Every record, from first to last, should be retyped word for word.

(Dataset records begins)

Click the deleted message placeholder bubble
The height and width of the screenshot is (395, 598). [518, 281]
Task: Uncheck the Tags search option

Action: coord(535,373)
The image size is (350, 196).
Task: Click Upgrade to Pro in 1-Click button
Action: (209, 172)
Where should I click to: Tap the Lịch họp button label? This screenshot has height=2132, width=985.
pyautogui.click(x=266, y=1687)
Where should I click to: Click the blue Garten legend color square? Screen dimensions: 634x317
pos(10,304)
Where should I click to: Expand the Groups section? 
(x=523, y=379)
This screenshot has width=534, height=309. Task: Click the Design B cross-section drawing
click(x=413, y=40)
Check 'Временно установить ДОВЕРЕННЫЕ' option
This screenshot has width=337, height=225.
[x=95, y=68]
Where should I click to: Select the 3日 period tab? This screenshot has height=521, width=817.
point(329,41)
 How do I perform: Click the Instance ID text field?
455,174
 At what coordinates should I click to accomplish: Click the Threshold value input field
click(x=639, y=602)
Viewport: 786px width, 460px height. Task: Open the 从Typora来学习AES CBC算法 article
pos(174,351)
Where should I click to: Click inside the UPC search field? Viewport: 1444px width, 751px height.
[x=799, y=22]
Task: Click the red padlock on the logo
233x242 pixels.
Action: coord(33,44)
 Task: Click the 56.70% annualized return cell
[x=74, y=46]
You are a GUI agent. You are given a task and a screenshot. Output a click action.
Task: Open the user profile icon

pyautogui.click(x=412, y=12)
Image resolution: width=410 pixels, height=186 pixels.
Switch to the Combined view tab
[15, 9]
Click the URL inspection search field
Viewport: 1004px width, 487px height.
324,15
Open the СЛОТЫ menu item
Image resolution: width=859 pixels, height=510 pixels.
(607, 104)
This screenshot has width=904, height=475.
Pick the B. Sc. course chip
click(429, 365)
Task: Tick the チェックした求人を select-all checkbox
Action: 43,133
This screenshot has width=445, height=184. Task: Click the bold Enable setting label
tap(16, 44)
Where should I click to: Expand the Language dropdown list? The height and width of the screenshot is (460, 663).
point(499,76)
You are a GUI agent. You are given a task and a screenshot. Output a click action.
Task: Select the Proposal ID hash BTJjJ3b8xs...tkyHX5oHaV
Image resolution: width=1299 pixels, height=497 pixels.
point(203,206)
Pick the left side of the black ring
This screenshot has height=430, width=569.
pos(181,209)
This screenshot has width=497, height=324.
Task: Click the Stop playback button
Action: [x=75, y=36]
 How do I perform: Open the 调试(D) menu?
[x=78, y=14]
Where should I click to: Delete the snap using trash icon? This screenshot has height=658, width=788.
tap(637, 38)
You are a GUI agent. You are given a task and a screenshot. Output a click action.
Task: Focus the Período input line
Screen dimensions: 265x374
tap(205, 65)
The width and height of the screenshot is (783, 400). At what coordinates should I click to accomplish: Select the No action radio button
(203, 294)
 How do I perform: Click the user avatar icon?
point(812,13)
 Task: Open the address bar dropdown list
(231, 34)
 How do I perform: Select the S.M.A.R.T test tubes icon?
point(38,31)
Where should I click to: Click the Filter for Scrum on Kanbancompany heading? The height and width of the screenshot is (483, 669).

(Dataset records ends)

Result of the exercise –
Click the deleted message placeholder bubble
The height and width of the screenshot is (395, 598). [518, 281]
Task: Uncheck the Tags search option

Action: coord(535,373)
The image size is (350, 196).
Task: Click Upgrade to Pro in 1-Click button
Action: (209, 172)
Where should I click to: Tap the Lịch họp button label? This screenshot has height=2132, width=985.
pyautogui.click(x=266, y=1687)
Where should I click to: Click the blue Garten legend color square? Screen dimensions: 634x317
pos(10,304)
Where should I click to: Expand the Groups section? 
(x=523, y=379)
This screenshot has width=534, height=309. Task: Click the Design B cross-section drawing
click(x=413, y=40)
Check 'Временно установить ДОВЕРЕННЫЕ' option
This screenshot has width=337, height=225.
[x=95, y=68]
Where should I click to: Select the 3日 period tab? This screenshot has height=521, width=817.
point(329,41)
 How do I perform: Click the Instance ID text field?
455,174
 At what coordinates should I click to accomplish: Click the Threshold value input field
click(x=639, y=602)
Viewport: 786px width, 460px height. Task: Open the 从Typora来学习AES CBC算法 article
pos(174,351)
Where should I click to: Click inside the UPC search field? Viewport: 1444px width, 751px height.
[x=799, y=22]
Task: Click the red padlock on the logo
233x242 pixels.
Action: coord(33,44)
 Task: Click the 56.70% annualized return cell
[x=74, y=46]
You are a GUI agent. You are given a task and a screenshot. Output a click action.
Task: Open the user profile icon

pyautogui.click(x=412, y=12)
Image resolution: width=410 pixels, height=186 pixels.
Switch to the Combined view tab
[15, 9]
Click the URL inspection search field
Viewport: 1004px width, 487px height.
324,15
Open the СЛОТЫ menu item
Image resolution: width=859 pixels, height=510 pixels.
(607, 104)
This screenshot has width=904, height=475.
Pick the B. Sc. course chip
click(429, 365)
Task: Tick the チェックした求人を select-all checkbox
Action: 43,133
This screenshot has width=445, height=184. Task: Click the bold Enable setting label
tap(16, 44)
Where should I click to: Expand the Language dropdown list? The height and width of the screenshot is (460, 663).
point(499,76)
You are a GUI agent. You are given a task and a screenshot. Output a click action.
Task: Select the Proposal ID hash BTJjJ3b8xs...tkyHX5oHaV
Image resolution: width=1299 pixels, height=497 pixels.
point(203,206)
Pick the left side of the black ring
This screenshot has height=430, width=569.
pos(181,209)
This screenshot has width=497, height=324.
Task: Click the Stop playback button
Action: [x=75, y=36]
 How do I perform: Open the 调试(D) menu?
[x=78, y=14]
Where should I click to: Delete the snap using trash icon? This screenshot has height=658, width=788.
tap(637, 38)
You are a GUI agent. You are given a task and a screenshot. Output a click action.
Task: Focus the Período input line
Screen dimensions: 265x374
tap(205, 65)
The width and height of the screenshot is (783, 400). At what coordinates should I click to accomplish: Select the No action radio button
(203, 294)
 How do I perform: Click the user avatar icon?
point(812,13)
 Task: Open the address bar dropdown list
(231, 34)
 How do I perform: Select the S.M.A.R.T test tubes icon?
point(38,31)
Where should I click to: Click the Filter for Scrum on Kanbancompany heading? The height and width of the screenshot is (483, 669).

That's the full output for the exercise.